Shame on you; shame on anyone who finds entertainment through animal exploitation. 
I don't give a ra*s a** whether it's horse racing, dog racing, hare coursing, foxhunting, bull baiting, bull fighting, whatever; the list is endless. Its just wrong and completely unnecessary...


----------



## Veronica (Apr 5, 2008)

whitenoiz said:


> Someone has to say it...
> 
> Shame on you; shame on anyone who finds entertainment through animal exploitation.
> I don't give a ra*s a** whether it's horse racing, dog racing, hare coursing, foxhunting, bull baiting, bull fighting, whatever; the list is endless. Its just wrong and completely unnecessary...


You took the words out of my mouth


----------



## Aron (Apr 30, 2013)

whitenoiz said:


> Someone has to say it...
> 
> Shame on you; shame on anyone who finds entertainment through animal exploitation.
> I don't give a ra*s a** whether it's horse racing, dog racing, hare coursing, foxhunting, bull baiting, bull fighting, whatever; the list is endless. Its just wrong and completely unnecessary...

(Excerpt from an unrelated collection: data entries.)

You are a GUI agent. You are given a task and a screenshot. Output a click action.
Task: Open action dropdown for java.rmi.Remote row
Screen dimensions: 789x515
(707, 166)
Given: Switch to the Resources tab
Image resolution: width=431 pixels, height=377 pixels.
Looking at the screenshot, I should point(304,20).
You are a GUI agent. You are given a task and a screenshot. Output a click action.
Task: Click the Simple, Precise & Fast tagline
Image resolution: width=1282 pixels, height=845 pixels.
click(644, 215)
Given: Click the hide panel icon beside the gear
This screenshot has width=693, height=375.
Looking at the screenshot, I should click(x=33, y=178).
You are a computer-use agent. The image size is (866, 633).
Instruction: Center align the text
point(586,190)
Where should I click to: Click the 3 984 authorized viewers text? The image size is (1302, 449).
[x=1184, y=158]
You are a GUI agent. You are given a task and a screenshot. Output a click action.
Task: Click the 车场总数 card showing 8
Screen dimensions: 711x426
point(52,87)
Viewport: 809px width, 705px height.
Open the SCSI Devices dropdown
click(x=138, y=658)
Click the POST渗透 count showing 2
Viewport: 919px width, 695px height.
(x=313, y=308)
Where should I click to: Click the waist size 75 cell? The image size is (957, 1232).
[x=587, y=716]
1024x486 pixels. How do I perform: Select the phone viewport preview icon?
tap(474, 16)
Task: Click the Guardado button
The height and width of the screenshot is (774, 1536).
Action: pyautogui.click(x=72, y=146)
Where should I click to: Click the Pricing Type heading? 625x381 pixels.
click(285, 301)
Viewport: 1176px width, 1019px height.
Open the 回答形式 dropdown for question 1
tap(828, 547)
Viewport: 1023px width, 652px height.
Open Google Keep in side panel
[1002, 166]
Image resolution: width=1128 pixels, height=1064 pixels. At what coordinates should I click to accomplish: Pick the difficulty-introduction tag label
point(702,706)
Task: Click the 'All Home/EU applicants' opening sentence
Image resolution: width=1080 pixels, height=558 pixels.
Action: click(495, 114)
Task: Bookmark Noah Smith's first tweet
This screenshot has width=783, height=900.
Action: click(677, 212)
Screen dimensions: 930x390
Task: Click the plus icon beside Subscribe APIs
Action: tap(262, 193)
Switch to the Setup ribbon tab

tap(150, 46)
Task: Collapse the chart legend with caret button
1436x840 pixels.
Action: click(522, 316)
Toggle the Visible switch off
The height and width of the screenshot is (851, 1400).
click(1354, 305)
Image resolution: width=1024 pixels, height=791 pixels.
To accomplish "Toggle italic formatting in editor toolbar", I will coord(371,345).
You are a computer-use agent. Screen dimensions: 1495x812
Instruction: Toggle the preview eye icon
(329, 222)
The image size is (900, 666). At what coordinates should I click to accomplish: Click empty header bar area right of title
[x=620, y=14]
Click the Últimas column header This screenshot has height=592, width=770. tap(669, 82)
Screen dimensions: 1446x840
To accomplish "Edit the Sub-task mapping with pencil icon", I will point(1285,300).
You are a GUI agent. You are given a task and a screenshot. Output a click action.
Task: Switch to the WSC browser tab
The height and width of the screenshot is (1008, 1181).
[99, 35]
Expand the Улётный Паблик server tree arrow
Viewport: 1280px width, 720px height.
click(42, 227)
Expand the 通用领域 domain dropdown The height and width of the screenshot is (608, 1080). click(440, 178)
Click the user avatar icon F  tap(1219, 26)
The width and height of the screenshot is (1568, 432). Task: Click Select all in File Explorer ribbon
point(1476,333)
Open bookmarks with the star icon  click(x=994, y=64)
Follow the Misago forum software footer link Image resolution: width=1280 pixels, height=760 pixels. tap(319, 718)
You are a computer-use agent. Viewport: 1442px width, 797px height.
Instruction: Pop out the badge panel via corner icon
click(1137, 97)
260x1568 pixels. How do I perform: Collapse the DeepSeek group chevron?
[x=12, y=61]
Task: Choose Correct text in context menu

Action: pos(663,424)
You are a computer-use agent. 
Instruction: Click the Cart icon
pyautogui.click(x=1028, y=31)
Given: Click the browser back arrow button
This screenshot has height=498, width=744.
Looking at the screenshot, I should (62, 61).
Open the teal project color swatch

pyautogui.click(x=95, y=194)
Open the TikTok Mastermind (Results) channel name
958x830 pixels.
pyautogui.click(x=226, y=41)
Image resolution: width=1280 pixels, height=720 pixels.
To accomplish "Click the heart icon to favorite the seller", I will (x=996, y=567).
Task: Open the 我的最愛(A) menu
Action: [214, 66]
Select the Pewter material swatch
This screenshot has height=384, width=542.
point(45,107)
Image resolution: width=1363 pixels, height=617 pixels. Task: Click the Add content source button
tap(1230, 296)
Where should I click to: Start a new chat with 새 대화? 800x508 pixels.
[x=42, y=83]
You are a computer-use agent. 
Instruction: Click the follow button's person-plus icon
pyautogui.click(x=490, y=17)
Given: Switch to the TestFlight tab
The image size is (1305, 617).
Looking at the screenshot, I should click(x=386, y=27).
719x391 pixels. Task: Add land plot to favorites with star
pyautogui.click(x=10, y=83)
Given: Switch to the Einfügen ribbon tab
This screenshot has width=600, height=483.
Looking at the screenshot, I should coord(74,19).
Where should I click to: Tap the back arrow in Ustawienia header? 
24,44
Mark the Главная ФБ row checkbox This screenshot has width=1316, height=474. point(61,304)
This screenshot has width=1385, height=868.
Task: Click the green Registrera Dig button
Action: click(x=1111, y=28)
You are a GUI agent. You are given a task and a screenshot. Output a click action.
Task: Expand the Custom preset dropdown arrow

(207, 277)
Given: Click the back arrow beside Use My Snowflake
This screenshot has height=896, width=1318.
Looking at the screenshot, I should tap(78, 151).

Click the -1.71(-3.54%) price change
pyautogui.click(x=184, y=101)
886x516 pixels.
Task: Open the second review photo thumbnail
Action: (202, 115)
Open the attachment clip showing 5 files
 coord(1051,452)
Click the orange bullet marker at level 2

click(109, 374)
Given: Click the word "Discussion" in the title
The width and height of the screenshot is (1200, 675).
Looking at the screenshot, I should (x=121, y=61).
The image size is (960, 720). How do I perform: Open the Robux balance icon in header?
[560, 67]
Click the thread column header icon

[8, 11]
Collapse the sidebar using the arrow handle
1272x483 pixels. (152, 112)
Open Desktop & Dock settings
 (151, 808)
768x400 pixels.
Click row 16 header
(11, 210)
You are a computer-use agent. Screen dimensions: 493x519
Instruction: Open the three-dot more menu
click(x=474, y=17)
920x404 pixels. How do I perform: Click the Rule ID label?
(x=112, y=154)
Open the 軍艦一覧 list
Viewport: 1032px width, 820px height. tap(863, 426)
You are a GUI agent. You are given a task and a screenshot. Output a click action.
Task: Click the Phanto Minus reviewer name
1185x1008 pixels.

I have friends who are vegetarians who make that very point. I never disagree with their point of view, but I will disagree with anyone who eats meat because there is exploitation everywhere. I have visited an abattoir and it is a gruesome place. If everyone had to do that once in their lives, there would be many more vegetarians. I studied agriculture after leaving school and can vouch for the exploitation, but when you work on a farm it is just a job. I never once was cruel in any way to an animal, but you couldn't become attached to any as they were just a commodity.


----------



## whitenoiz (Sep 18, 2012)

There is one h*ll of a difference between killing under normally strictly controlled conditions and psychological and physical totrure associated with entertainment exploitation. one we can do something about, the other we cannot... 
See this as an example. A truckload of pigs being transported to a slaughterhouse was involved in a serious accident, many pigs were killed outright many more seriously injured. Despite the efforts of many on the scene animal rescue organisations, all approaches to rehome the injured and uninjured animals were rejected. Those that survived, injured or not, were merely loaded into another transporter and their journey continued...
Los santuarios quieren asistir a las víctimas de accidentes :: PACMA 

for those who may not have seen it... the single most powerful documentary on animal exploitation in all its forms ever made...


----------



## Aron (Apr 30, 2013)

All killing is brutal no matter what slant you put on it. We could all survive as vegetarians, but we choose not too!


----------



## Horlics (Sep 27, 2011)

Indeed we do, and it's a decision this carnivore is entirely happy with.


----------



## Horlics (Sep 27, 2011)

whitenoiz said:


> for those who may not have seen it... the single most powerful documentary on animal exploitation in all its forms ever made...


I hadn't seen it. I got to 3:49. Dreadfully poorly written. If that's the most powerful documentary on animal exploitation ever made then the animals badly need somebody to do a better job on their behalf. Utter garbage.


----------



## mrypg9 (Apr 26, 2008)

Horlics said:


> I hadn't seen it. I got to 3:49. Dreadfully poorly written. If that's the most powerful documentary on animal exploitation ever made then the animals badly need somebody to do a better job on their behalf. Utter garbage.


I tend to agree with you. Until recently I helped run a dog rescue and adoption charity and I still help out occasionally so it's clear where I stand on the issue of animal cruelty.
However I am sick, sometimes almost literally, so graphic are they, of these horror videos and photos that keep cropping up on Facebook.
These are usually posted and shared by people who either by word or deed are already against any form of cruelty to animals so why distribute this animal cruelty porn? 
Just as well there is an 'I don't want to see this' facility.
We see enough examples of cruelty at our shelter without being exposed to horrific images from all over the globe on the internet.
What purpose do these images serve, I wonder?


----------



## xabiaxica (Jun 23, 2009)

well...........

to be fair to the OP...
the bull running, the toros embolados & la gran cagada will happen whether he is there or not


so if he wants to experience any of them, & make up his own mind, he is welcome to & it's not up to us to tell him he shouldn't

maybe after he does he'll agree with you


----------



## whitenoiz (Sep 18, 2012)

Hat, coat, I'm outta here...


----------



## Alcalaina (Aug 6, 2010)

The OP was just asking for information. The place for arguing about the pros and cons is La Tasca, surely? We know from past comments that people are put off asking for information on the forum when the thread turns into a polemic.


----------